It was a cloudy Saturday night, and SFU’s Burnaby campus was quiet — except for the 300 students frantically coding as part of the lumohacks 24-hour hackathon.
Lumohacks was the first big health hackathon in Canada. For those unfamiliar with what a hackathon is, it is an intensive session with a set time limit where groups come together to think up a new idea via computer programming.
All participants, from first-year students to PhD candidates in all disciplines, were invited to create a product or technology to improve treatment and everyday life for cancer patients.
The event was organized by seven current SFU and UBC students: Grace Lam, Benta Cheng, Wendy Zhang, Cindy Zheng, Camille Estrada, Marinah Zhao, and Andy Zeng.
Lam, the event director, came up with the idea for lumohacks when a friend of hers underwent cancer treatment. Lam did small things like meal planning to make her friend’s life easier.
“I thought, what if I got 300 people to think of ideas, to make things? What could we come up with to improve a cancer patient’s life?” she said.
The event kicked off on September 17, with time for planning, workshops, and dinner. Teams then worked through the night, coding and designing, to present their projects to the judges.
Over 300 people registered for the event, and 24 teams submitted a project for judging. The projects included mobile apps for mood tracking and journaling, social media platforms for cancer patients and cancer survivors, and range-of-motion detectors for rural patients without access to a physiotherapist.
Dawn Chandler, a third-year computing science student and first-time “hacker,” signed up for lumohacks to get more hands-on experience in her field.
“In computing science, we take a lot of courses that are theory-heavy. But for most of us, the goal is to work in industry eventually, and it’s very hard to bridge that gap,” she explained. “It’s a real push to be thrown into it and to create a product in 24 hours.”
Chandler’s teammate Bhavya Shah is a first-year applied science student. He came to lumohacks to learn new skills and work with his friends. Their team tried to design a forum for cancer patients with improved user experience.

#### [Data listing]

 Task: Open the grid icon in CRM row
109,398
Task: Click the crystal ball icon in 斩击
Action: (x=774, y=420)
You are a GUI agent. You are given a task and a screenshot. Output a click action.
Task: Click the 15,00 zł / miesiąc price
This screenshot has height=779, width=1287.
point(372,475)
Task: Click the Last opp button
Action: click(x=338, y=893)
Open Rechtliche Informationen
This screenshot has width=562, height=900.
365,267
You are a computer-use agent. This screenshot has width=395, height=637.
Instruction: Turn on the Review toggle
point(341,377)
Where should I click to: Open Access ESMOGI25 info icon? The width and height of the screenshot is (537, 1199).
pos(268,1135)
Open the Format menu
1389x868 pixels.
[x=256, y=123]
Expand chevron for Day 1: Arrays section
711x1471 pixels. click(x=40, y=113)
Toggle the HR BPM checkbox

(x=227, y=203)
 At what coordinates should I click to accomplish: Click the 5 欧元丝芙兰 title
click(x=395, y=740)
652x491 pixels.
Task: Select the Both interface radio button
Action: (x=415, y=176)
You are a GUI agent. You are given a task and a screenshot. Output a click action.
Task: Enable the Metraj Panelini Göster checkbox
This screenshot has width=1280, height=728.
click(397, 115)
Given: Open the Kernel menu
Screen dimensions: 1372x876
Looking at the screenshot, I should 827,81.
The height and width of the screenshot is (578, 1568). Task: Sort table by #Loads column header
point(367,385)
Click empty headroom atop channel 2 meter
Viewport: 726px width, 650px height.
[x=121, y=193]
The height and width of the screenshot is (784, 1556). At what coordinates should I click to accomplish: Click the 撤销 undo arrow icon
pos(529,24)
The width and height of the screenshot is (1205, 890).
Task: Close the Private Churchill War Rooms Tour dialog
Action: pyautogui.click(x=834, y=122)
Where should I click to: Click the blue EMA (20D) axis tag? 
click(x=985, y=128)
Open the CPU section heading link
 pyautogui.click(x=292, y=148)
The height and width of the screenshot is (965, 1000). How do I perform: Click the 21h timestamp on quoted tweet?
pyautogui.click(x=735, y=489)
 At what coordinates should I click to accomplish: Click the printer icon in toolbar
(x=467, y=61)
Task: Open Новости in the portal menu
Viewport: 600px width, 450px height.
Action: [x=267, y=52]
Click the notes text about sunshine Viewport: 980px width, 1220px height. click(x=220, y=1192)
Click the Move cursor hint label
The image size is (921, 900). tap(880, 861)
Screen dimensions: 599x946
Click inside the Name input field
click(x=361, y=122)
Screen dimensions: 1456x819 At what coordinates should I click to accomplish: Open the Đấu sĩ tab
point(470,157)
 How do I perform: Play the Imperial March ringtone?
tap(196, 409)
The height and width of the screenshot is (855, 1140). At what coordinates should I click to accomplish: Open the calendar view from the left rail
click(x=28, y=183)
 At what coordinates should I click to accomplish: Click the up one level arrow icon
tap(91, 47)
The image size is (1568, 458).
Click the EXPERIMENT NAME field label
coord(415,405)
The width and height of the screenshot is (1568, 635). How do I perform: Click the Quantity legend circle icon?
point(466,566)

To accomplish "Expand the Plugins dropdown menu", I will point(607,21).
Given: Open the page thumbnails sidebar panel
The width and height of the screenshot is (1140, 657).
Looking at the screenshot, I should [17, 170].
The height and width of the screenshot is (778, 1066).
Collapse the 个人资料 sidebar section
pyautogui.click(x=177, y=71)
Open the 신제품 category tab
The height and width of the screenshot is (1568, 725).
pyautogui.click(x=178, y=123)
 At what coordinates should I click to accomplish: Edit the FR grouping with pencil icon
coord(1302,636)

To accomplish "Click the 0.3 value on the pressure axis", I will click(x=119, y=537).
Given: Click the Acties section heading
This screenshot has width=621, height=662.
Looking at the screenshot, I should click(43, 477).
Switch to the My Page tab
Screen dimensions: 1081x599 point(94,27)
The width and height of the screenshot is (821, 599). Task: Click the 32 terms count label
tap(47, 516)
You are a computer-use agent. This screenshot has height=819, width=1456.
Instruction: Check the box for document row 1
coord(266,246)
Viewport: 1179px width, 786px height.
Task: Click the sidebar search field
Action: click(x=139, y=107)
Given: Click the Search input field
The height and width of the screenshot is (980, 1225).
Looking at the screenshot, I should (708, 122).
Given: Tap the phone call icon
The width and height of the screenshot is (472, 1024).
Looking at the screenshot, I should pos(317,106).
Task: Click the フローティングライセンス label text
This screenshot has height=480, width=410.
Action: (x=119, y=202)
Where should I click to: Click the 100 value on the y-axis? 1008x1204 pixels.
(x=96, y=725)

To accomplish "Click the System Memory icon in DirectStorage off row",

#### [Study questions]
1: From the hackathon article, return the passage that begins at the words "All participants, from" and stops after "for cancer patients.".
2: Rewrite the paragraph of the hackathon article that begins "Over 300 people registered" as a short list that keeps its main facts.
3: Write the next part of the hackathon article, picking up after its last sentence.
The material has no connection to the hackathon article.

#### [Responses]
1:
All participants, from first-year students to PhD candidates in all disciplines, were invited to create a product or technology to improve treatment and everyday life for cancer patients.

2:
- Over 300 people registered for the event.
- 24 teams submitted a project for judging.
- Projects included:
  - mobile apps for mood tracking and journaling
  - social media platforms for cancer patients and survivors
  - range-of-motion detectors for rural patients without access to a physiotherapist

3:
Lam said that new ideas like these are crucial for improving the more traditional medical industry. She stressed the need for interdisciplinary solutions to modern health issues.
Marinah Zhao, the event’s logistics coordinator and an engineering student, said, “I personally believe technology can really change the world. And other people on our team, they study health sciences, and they really believe health sciences will change the health of people.”
The collaborative event featured industry professionals in medicine, technology, and entrepreneurship to guide participants and offer advice.
On Sunday evening, after spending just 24 hours to plan, create, and perfect their designs, the winning teams were announced.
Nilou Asemani, Winnie Chan, Bruce Lui, Elvis Eshikena, and Terris Onyema won first place with their product “Flourish”: an interactive game to help children cope with the psychological effects of cancer.
The members of the winning team were all first-time hackers and current SFU and UBC students, with one recent SFU alum. They decided to attend lumohacks for the learning experience, with no real expectation of placing in — let alone winning — the competition.
Onyema had recently finished a co-op in cancer research and wanted to continue working in that field. He told Asemani about the hackathon and the two signed up, not meeting the rest of their teammates until lumohacks started.
“This is great for SFU students,” said Onyema. “Not even just computing science students, but anyone who wants to solve a problem and doesn’t know how.”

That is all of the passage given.